Because the raw materials we support go into life-saving drugs and sensitive microelectronic devices, assuring quality is central to Doe & Ingalls’ service model.

We are committed to running our operations and facilities to the same high standards you have for your business. Our facilities, IT systems, business practices and employee training all operate under an ISO 9001:2008 quality system, which incorporates current Good Manufacturing Processes (cGMP) and Good Distribution Practices (GDP) set forth by the International Pharmaceutical Excipients Council (IPEC). Adhering to these consistent standards and practices assures product integrity from our receiving doors to yours.

Because quality begins at the raw material source, Doe & Ingalls has also increased its infrastructure devoted to strategic sourcing. With our Smart Sourcing program, we are seeking to improve supply chain transparency. As part of this program, we are pursuing quality initiatives with suppliers and expanding our relationships with our strategic partners who meet high quality standards.
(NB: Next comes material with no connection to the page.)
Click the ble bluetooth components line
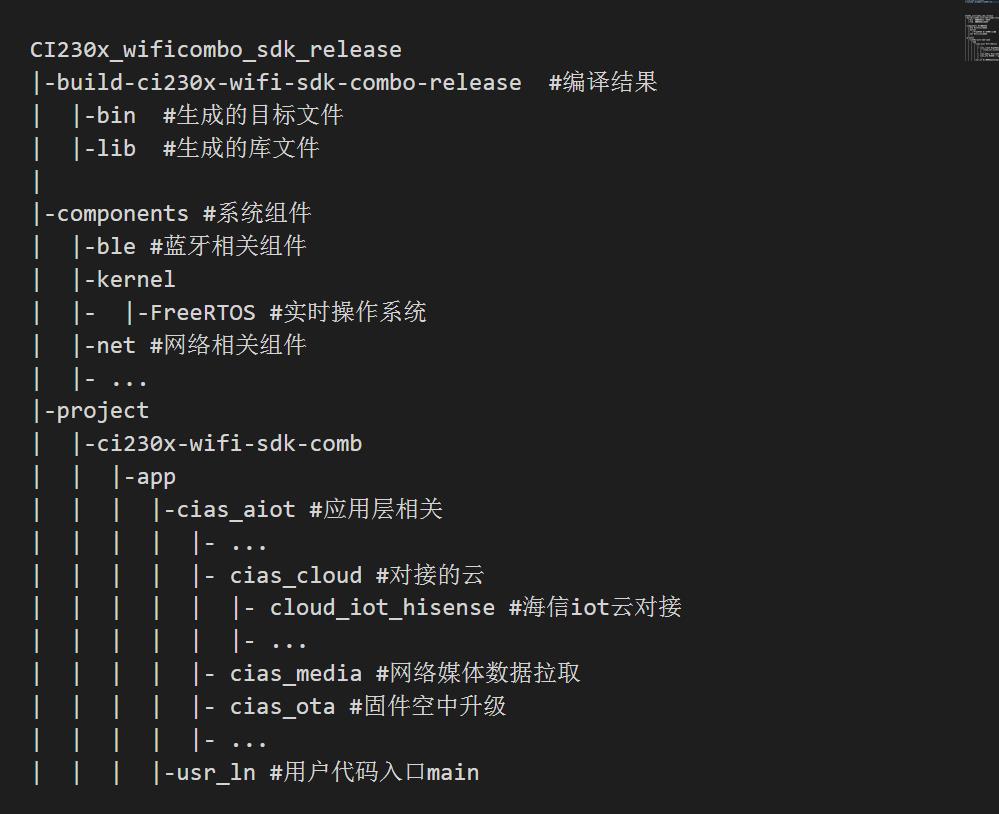This screenshot has height=814, width=999. click(x=169, y=246)
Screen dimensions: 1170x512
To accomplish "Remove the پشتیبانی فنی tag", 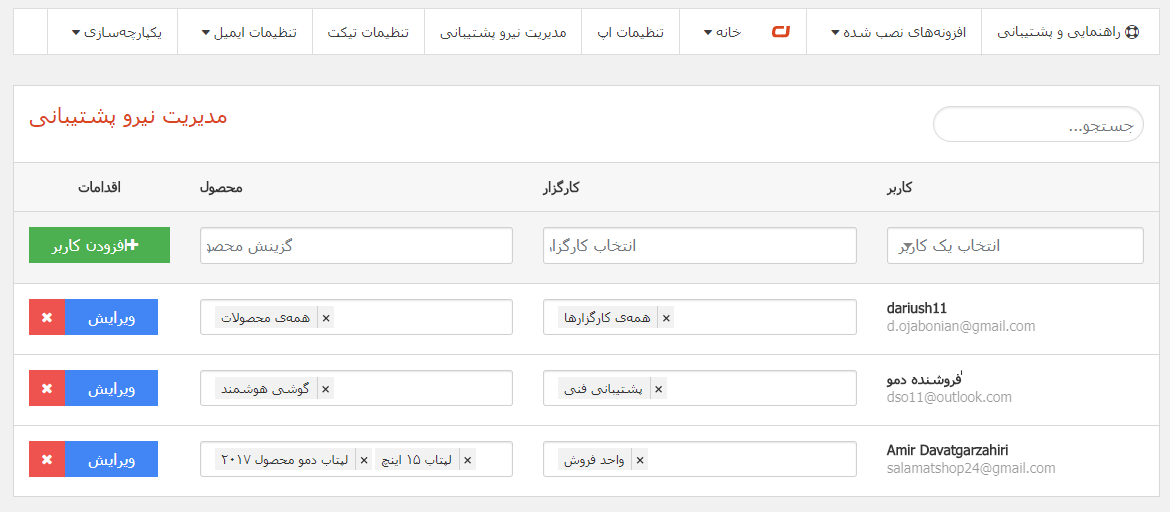I will pos(658,389).

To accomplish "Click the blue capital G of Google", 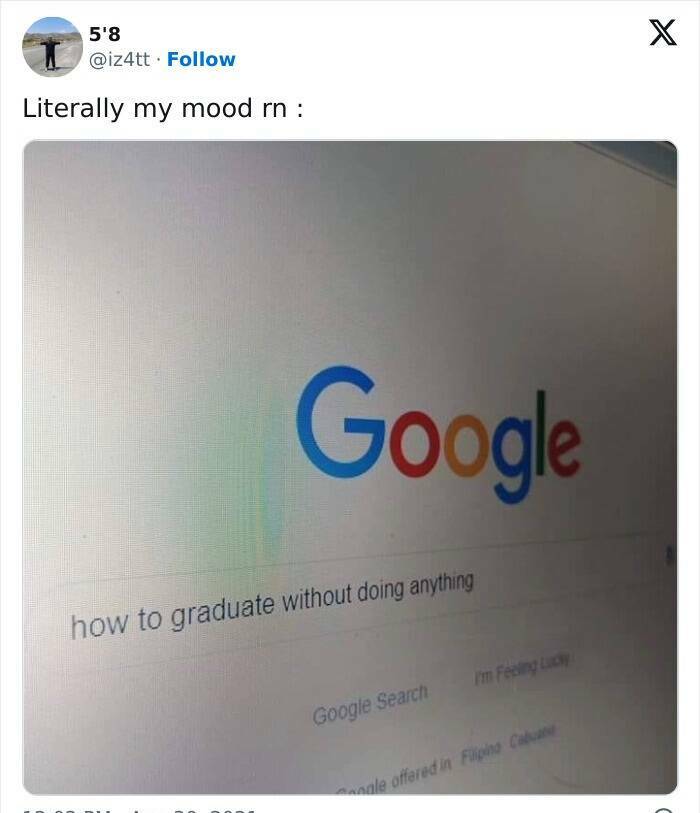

Learn more about our Smart Sourcing initiatives in the Life Sciences and Advanced Technologies.

Registrations and Certifications

Doe & Ingalls has been ISO registered since 1995. Its facilities have stood up to numerous customer audits and have been audited by the FDA as an extension of customer operations.

In addition, we have been recognized by one of our suppliers Avantor (formally Mallinckrodt Baker, Inc.) as a Certified Excipient Distributor, a designation that acknowledges our compliance to cGMP and GDP, as well as the value-added services we offer. We are their only distribution partner to have received this designation at each of our Service Centers.

We open our doors and encourage on-site audits for those who wish to review our quality procedures, documentation and service centers.